You can use deionized water instead. Be sure to remove excess moisture and dry the plate properly (a few hours in a low oven will help remove any remaining moisture.)

In addition to IPA, there are many commercially available PCB cleaners, ranging from acetone to chemicals used to clean electronic equipment. Different cleaners can deal with specific types of contaminants, such as flux or wax. Keep in mind that harsh cleaners can remove marks from components or damage plastic or electrolytic capacitor jackets or other exotic components (such as humidity sensors), so make sure that the cleaner you use is not too strong. If you can, you don’t need to test cleaners on older components or connectors to make sure you don’t do too much damage.

Ultrasonic PCB cleaning

The use of high frequency ultrasonic cleaning machine causes cavitation. The violent implosion of billions of tiny bubbles in the cleaning solution contained in the ultrasonic cleaner tank. The bubbles are generated by a transducer attached to the bottom of the tank and are excited by the generator at an ultrasonic frequency. The bursting of these bubbles will be blown away by contaminants from the clean surface of the parts.

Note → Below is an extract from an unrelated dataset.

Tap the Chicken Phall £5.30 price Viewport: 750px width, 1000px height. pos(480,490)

Ultrasound can be defined as sound waves whose frequencies are above the upper limit of the normal range of human hearing, i.e., about 20 kHz (20 kHz per second or 20,000 cycles). Indeed, the sound of the ultrasonic cleaner can be heard during operation due to the effect of what we call ultrasonic cavitation.

The technique loses some of its advantages as a cleaning method because it can cause component damage or loose connections as well as dust and dirt. In fact, NASA has issued a directive not to use ultrasonic cleaning because it could unintentionally cause component end caps to separate and actually damage the bonding wires inside the IC and the ultrasonic conduction of the bonding wire pad energy through the IC lead frame.

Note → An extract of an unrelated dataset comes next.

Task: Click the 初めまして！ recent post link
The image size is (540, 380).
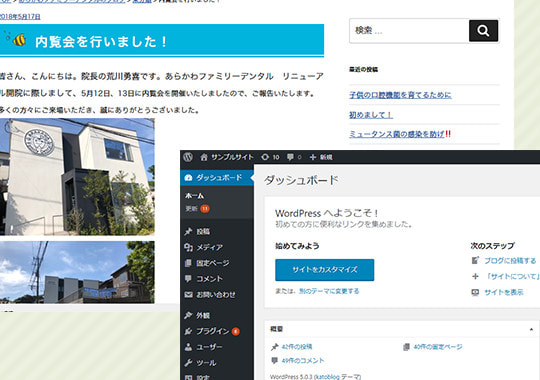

Having said that, there are still places where ultrasonic cleaning can be used. The ultrasonic cleaning process can reach the most difficult, hard-to-reach locations below the high-density assembly on most parts of the circuit board. This is not the case for SMD equipment with small gaps that are smaller than the surface tension coefficient of the cleaning fluid. However, the process is fast, and there are many high-volume machines that can handle large quantities of cleaning.

PCB ultrasonic cleaning machine

Cavitation is not a gentle process. It has been calculated that temperatures in excess of 10,000°F and pressures in excess of 10,000 PSI will be generated at the bursting site of cavitation bubbles.

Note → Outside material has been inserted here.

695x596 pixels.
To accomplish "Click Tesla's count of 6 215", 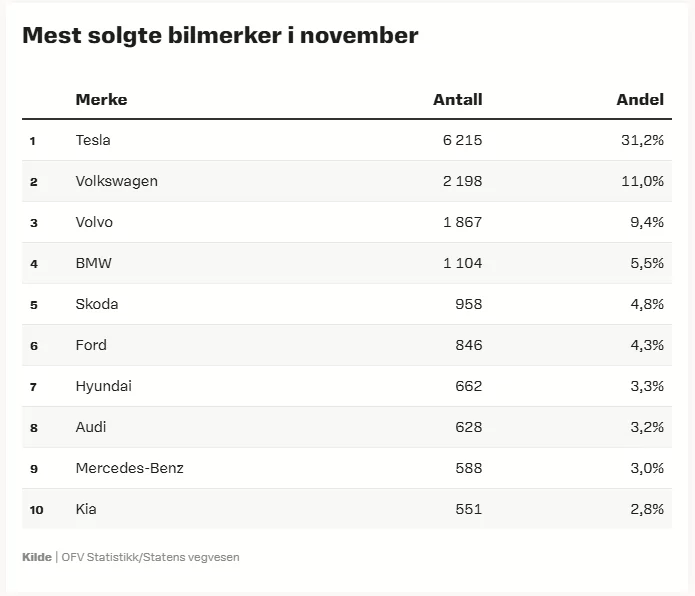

Ultrasonic cleaners can produce frequencies ranging from 25 kHz to 100+ kHz, measured in cycles per second. Lower frequencies produce larger cavitation bubbles compared to higher frequencies. Larger bubbles burst more violently, for example to remove total contaminants from manufactured metal parts. Higher frequencies produce smaller bubbles, making bubble cleaning gentler but more able to penetrate cracks, crevices and blind holes. Higher frequencies are used to clean highly polished or fragile surfaces.

conclusion

There are companies specializing in PCB cleaning. Depending on your needs (such as a large number of planks, what needs to be cleaned, and how fragile the planks are), you may look for the right external source to meet your cleaning needs.

If you often have problems with boards that need cleaning, there are probably more important things to check during the design or manufacturing process.

Cleaning PCBS doesn’t have to be a daunting task. Keeping the above tips and suggestions in mind will help ensure that cleaning is done correctly.